## Exercise directions:
Wherever a line of the records contains "computer", copy that line.

Stored dataset items
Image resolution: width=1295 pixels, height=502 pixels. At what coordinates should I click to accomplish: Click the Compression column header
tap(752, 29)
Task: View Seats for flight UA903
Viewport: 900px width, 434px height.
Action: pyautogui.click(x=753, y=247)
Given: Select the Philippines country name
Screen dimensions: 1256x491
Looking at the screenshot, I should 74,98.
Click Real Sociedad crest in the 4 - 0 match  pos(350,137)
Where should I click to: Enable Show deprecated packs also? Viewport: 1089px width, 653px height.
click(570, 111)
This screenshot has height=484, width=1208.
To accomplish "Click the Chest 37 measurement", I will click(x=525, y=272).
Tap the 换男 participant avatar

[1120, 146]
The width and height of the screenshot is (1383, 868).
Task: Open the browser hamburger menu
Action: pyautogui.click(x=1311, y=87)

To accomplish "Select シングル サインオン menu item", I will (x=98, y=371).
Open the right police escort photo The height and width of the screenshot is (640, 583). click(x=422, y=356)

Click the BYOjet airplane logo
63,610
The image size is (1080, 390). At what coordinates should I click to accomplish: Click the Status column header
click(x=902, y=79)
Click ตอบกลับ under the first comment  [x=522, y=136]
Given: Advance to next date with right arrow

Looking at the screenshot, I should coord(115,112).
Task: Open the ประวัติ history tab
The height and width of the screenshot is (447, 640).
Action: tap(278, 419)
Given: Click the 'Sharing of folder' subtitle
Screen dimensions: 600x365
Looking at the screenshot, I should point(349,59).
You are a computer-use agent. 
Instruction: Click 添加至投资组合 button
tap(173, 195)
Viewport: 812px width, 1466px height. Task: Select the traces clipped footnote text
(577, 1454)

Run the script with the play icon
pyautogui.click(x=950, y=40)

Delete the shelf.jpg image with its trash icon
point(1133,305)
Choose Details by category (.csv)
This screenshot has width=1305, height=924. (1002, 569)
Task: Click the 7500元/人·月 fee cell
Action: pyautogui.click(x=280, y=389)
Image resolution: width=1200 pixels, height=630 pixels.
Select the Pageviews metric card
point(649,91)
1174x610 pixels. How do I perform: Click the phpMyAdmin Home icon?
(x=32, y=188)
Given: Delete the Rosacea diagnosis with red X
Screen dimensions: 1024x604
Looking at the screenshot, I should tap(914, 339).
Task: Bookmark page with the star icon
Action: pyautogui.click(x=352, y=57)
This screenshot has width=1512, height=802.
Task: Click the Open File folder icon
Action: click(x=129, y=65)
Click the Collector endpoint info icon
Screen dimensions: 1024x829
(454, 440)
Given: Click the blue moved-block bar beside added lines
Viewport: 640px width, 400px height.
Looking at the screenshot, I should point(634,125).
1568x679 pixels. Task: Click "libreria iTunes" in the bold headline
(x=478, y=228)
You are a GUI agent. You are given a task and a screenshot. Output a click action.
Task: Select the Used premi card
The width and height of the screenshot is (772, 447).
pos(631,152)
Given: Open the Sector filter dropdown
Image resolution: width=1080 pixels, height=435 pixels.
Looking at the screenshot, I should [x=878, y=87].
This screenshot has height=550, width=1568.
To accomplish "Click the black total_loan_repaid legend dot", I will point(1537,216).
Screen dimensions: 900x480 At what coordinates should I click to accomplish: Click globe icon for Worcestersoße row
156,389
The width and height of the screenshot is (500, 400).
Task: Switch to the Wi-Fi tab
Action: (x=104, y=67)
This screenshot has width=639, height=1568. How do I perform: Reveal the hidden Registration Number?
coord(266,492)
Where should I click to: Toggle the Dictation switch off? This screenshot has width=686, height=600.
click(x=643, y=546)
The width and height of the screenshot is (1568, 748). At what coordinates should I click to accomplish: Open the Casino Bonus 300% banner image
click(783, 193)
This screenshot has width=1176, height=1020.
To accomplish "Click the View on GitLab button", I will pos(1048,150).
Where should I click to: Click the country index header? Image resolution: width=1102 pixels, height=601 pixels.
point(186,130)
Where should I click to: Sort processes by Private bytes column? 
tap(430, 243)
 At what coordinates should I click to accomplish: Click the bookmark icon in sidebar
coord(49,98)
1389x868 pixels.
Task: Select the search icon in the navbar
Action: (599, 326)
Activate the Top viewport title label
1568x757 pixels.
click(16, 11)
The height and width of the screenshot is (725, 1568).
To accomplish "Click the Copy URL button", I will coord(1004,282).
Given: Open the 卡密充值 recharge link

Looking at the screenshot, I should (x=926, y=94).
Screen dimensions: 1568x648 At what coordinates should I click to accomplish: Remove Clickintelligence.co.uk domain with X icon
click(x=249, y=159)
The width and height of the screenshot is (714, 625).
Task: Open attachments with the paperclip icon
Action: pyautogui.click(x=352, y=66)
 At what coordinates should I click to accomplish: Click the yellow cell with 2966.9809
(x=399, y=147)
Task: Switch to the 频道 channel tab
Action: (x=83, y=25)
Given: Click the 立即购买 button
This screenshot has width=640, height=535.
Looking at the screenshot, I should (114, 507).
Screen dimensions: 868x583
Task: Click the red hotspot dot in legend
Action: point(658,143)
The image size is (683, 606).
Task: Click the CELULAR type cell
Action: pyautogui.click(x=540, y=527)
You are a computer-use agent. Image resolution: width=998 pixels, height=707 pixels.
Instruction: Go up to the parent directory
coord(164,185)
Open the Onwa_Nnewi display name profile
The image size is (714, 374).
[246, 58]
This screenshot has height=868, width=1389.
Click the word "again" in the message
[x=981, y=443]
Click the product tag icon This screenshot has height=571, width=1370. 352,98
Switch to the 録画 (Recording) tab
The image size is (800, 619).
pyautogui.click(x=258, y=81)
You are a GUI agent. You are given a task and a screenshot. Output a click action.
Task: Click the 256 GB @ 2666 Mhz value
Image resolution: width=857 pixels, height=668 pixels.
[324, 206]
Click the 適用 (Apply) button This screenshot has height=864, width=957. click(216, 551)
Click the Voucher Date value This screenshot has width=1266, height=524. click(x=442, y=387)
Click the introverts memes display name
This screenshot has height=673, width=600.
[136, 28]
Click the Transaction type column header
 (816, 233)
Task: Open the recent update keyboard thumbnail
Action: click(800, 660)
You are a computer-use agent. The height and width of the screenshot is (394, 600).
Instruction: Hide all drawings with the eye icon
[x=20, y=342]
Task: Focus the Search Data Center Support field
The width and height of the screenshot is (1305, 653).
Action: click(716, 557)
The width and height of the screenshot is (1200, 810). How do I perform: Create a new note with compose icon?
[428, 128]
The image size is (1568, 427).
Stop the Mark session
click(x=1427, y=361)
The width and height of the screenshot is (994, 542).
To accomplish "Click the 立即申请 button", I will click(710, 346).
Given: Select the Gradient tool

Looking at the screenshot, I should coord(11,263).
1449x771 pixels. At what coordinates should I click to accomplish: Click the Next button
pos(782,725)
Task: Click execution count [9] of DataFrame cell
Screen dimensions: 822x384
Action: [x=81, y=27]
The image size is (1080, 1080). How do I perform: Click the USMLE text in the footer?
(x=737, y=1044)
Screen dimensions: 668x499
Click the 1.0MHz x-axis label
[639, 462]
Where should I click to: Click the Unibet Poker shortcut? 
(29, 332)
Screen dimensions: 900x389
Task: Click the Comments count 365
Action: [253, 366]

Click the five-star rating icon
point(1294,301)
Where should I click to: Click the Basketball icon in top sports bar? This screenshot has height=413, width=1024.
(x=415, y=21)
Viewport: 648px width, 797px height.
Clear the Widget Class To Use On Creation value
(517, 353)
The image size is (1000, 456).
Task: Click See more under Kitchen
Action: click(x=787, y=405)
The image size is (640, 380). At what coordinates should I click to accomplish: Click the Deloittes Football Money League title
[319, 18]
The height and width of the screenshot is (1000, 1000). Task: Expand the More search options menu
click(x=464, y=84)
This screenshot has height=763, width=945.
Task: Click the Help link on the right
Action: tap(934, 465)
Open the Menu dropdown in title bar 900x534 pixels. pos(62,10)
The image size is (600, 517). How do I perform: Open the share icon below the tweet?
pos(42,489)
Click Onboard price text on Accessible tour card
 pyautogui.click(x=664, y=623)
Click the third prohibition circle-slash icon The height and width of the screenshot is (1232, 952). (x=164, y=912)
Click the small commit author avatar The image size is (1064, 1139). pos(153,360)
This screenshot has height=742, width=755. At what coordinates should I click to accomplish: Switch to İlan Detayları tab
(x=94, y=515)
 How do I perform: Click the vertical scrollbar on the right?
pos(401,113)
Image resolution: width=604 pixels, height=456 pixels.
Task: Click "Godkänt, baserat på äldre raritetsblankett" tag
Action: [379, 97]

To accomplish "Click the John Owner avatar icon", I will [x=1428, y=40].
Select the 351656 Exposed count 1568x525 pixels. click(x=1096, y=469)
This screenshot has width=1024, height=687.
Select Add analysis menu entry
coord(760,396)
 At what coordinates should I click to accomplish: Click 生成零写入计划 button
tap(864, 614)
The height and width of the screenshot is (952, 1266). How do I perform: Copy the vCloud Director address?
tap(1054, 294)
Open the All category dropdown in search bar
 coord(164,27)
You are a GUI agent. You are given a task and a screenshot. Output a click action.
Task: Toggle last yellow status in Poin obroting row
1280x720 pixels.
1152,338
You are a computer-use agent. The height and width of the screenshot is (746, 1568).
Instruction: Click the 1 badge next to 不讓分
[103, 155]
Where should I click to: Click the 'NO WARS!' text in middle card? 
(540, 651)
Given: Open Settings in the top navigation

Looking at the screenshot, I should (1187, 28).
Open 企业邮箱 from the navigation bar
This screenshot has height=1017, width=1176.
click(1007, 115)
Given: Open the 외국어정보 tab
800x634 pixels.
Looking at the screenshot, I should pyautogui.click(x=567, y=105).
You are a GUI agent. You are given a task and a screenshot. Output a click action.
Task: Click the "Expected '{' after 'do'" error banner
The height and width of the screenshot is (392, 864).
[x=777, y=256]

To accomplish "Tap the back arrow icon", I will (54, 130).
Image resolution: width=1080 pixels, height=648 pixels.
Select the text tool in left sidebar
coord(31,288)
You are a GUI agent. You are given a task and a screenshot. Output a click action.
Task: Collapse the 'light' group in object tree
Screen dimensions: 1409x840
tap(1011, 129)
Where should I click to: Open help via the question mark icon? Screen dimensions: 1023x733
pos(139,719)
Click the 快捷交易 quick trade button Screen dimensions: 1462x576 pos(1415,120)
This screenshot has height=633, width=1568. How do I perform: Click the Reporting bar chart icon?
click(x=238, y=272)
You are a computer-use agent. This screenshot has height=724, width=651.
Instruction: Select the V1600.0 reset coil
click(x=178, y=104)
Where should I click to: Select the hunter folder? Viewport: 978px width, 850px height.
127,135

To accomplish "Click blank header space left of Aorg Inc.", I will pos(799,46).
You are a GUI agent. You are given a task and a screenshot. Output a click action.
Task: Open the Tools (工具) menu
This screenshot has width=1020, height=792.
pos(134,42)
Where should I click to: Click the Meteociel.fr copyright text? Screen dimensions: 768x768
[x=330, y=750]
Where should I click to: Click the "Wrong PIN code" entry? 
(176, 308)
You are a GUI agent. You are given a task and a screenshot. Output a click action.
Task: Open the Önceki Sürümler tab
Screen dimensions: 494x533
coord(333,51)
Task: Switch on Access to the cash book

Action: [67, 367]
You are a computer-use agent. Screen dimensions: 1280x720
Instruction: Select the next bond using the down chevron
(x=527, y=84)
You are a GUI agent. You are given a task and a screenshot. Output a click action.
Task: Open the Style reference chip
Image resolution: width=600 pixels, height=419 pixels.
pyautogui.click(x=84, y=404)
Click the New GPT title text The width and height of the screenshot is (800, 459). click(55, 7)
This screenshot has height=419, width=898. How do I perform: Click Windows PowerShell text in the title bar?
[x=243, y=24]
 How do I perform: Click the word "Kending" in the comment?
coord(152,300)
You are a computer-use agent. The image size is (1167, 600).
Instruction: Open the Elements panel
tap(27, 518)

## Output:
You are a computer-use agent. 
You are a computer-use agent. Image resolution: width=998 pixels, height=707 pixels.
You are a computer-use agent. The height and width of the screenshot is (394, 600).
You are a computer-use agent. The height and width of the screenshot is (746, 1568).
You are a computer-use agent. This screenshot has height=724, width=651.
You are a computer-use agent. Screen dimensions: 1280x720
You are a computer-use agent. The image size is (1167, 600).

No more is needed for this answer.